Tanaman kelapa sawit sebagai sampel yang memiliki jenis buah virescens dan nigrescens menghasilkan amplikon yang berbeda, dimana pada sampel dengan jenis buah virescens (6, 7, 9, 19, 21, 23, 25, 28, 30) membentuk amplikon lebih banyak yaitu rata-rata enam amplikon sedangkan sampel dengan jenis buah nigrescens (15, 16, 17, 18) terdapat sebanyak rata-rata tiga amplikon. Hal ini diduga disebabkan oleh jenis buah virescens yang memiliki kandungan karotenoid lebih tinggi dibandingkan dengan jenis buah nigrescens yang mengandung lebih banyak antosianin. Pernyataan ini didukung oleh Sambanthamurthi et al. (2000) yang menyatakan bahwa buah nigrescens mengakumulasi antosianin dalam jumlah yang besar sehingga menyebabkan warnanya ungu gelap hingga hitam pada bagian ujung buah dan kuning pada bagian dasar saat belum matang, dengan perubahan warna yang sedikit dari bagian ujungnya saat pematangan. Buah virescens berwarna hijau saat belum matang, dan menjadi oranye karena akumulasi karotenoid dan degradasi klorofil yang berhubungan dengan pematangan buah.

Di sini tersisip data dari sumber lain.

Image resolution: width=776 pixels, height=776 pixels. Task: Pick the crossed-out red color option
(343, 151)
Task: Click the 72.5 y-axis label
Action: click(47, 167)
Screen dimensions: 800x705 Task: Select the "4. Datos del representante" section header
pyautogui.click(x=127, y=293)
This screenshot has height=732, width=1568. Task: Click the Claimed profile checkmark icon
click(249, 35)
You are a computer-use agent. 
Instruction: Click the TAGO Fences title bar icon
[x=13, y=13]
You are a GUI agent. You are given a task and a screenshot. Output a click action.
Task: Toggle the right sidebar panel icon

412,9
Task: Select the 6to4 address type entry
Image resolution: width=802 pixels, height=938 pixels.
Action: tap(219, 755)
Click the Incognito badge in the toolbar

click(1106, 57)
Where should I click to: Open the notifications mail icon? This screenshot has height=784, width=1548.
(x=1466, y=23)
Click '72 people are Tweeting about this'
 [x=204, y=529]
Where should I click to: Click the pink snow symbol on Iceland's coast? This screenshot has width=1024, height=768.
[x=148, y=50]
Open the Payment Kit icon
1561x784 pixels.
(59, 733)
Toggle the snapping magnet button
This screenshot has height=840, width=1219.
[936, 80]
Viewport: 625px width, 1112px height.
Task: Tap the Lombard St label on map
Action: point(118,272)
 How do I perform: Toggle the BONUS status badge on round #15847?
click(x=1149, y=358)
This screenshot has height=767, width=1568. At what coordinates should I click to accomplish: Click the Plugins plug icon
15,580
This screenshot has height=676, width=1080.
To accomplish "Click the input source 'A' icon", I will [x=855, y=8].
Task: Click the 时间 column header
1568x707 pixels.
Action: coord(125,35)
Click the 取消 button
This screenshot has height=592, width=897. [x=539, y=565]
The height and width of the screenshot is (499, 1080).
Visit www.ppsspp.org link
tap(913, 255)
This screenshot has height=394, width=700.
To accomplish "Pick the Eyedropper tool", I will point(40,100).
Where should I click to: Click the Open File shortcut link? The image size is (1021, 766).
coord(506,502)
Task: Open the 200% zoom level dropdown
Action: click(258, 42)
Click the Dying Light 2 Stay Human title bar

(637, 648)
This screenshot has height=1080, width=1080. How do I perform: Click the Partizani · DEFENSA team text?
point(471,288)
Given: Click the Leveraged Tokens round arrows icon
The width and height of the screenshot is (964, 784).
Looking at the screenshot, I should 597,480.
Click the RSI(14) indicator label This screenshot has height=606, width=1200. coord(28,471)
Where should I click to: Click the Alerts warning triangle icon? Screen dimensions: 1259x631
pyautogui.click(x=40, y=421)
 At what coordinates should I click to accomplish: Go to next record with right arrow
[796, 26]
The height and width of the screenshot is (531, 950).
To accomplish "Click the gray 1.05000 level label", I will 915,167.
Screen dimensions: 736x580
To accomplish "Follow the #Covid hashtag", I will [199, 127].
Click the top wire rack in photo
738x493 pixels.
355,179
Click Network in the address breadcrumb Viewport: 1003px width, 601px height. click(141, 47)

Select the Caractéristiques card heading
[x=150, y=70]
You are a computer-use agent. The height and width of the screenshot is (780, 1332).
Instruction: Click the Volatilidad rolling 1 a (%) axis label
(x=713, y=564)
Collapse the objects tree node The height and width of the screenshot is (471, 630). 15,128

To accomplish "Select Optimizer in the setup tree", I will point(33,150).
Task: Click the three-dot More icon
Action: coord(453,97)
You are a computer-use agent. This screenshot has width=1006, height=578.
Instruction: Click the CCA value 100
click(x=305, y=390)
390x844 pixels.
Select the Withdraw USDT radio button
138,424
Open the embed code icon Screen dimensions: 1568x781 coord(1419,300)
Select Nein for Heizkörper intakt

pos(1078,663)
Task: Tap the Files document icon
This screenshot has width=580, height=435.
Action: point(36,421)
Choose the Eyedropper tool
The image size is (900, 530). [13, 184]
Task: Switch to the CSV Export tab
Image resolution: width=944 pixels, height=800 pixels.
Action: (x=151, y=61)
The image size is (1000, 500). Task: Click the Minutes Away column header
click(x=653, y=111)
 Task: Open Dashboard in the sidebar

dari pita yang telah diskoring kemudian dianalisis dengan menggunakan software DAWwin 6.0.13 sehingga didapatkan hasil yaitu dendogram. Dendogram adalah pohon filogenetik yang menggambarkan pengelompokkan sampel dengan Operational Taxonomic Unit (OTU) yang berderet rata secara vertikal pada satu sisi yang berbentuk pohon. Setiap cabang pada dendogram dilakukan analisis kepercayaan cabang dengan metode bootstrap yang dilakukan sampai 1000 kali. Pada penelitian ini diketahui bahwa 38 sampel DNA stok kelapa sawit terbagi menjadi tiga kelompok utama yang masing-masing memiliki sub-kelompok. Kelompok pertama (sampel 23D, 23B, 28D, 25D, 25B, 30B, 19D, 30D, 21D, 21B, 35D, 34D, 9D, 31D, 17D, 7D, 7B, 36D, 15D, 6D, 18D, dan 33D), kelompok kedua (sampel 15B, 6B, 16B, 16D, 18B, 31P, 32O, 19B, 33A, 9B, 17B, 36A, 34A, 35A, dan 32D), dan kelompok ketiga (sampel 28B). Hasil analisis faktorial untuk PCoA juga menunjukkan bahwa keragaman secara molekuler menggunakan primer Beta adalah sebesar 56.19 %. Hal ini menunjukkan bahwa adanya variasi genetik di antara sampel yang satu dengan sampel lainnya menyebabkan perbedaan yang dapat dibedakan atau dikelompokkan dengan jelas. Keragaman genetik yang tinggi membuka peluang yang besar untuk mendapatkan kultivar unggul.

Profil amplikon dari 38 sampel yang diamplifikasi menggunakan primer Beta menunjukkan adanya pita spesifik. Pita spesifik yang tidak ditemukan pada sampel yang lain hanya terdapat pada sampel 19D (isolasi DNA dari daun origin WA dan jenis buah virescens) dengan ukuran 462 bp, 23D (isolasi DNA dari daun origin WA dan jenis buah virescens) dengan ukuran 354 bp dan 32D (isolasi DNA dari daun origin Deli) dengan ukuran 156 bp. Dari hal ini dapat diambil

kesimpulan bahwa primer Beta juga dapat dijadikan sebagai marka molekuler yang menggambarkan keunikan suatu individu secara genetik yang dapat dijadikan sebagai identitas individu tersebut. Hal ini sesuai dengan pernyataan Karsinah (2002) yang mengemukakan dalam penelitiannya menggunakan primer RAPD terhadap plasma nutfah jeruk bahwa pita-pita spesifik dapat memberi harapan sebagai identifikasi kultivar. Ditemukannya pita spesifik sebagai pembeda dengan kultivar lainnya sangat penting dalam identifikasi bibit pada tahap awal.